In his letter to you of July 29 (Tab B)2 Ambassador Lodge suggests the possibility of getting British support for your proposal on non-member participation if we in return join the UK in a move to postpone a Charter review conference. He suggests that you seek Macmillan’s agreement to this “deal”.

We agree that it might at some stage be desirable to revive the non-member participation idea if this is the only alternative to a continuance of the present membership deadlock. If it is to be revived, however, we believe we must be able to demonstrate to the qualified applicants that there is in fact no serious prospect of a break in the membership deadlock, and that non-member participation [Page 290] represents, for the foreseeable future, the only feasible mechanism for their participation in the work of the UN. Having in mind their negative reaction to the non-member participation proposal when it was broached to them last year and the increased expectation of a break in the membership impasse aroused by the present atmosphere of relaxing tensions, this would appear to be difficult if not impossible to do until after we have once more tested Soviet intentions on the membership question. We do not believe that the attitude of the qualified applicants is apt to be substantially affected one way or another by the position of the UK on the non-member participation idea.

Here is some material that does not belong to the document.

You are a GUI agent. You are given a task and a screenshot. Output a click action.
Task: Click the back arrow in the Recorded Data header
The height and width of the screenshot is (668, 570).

A number of recent reports that the USSR may not use its veto on the admission of various states (e.g. Austria, the Bandung group) have contributed to optimistic speculation concerning the possibility of a solution to the membership question. Although our information does not conclusively substantiate these reports, it is reasonable to anticipate some new Soviet move on membership at this time. The Indian delegation has indicated that it may propose the admission of the Bandung group and that they believe the USSR will neither oppose this group nor add to it any unacceptable applicant. So long as there is a real possibility that the Soviet Union will agree to the admission of any of the qualified applicants, we would be playing into Soviet hands if in the meantime we should revive the non-member participation idea, which the USSR could claim was an attempt on our part to sidetrack a settlement of the membership question. Other governments too might conclude that we had ruled out any real solution to the membership problem.

To date the US has managed with increasing difficulty to keep the onus on the USSR for the impasse on membership. If the USSR now adopts a more flexible position, it will be even more difficult to combat the view that it is the US rather than the Soviet Union which is blocking a solution.

We believe, therefore, that action on the non-member participation idea should be deferred at least until the membership question has been reviewed by the Security Council and there has been an opportunity to assess the situation in the General Assembly. In any event, we question the advisability of linking non-member participation with Charter review as Ambassador Lodge suggests. We see no bargaining advantage in this combination.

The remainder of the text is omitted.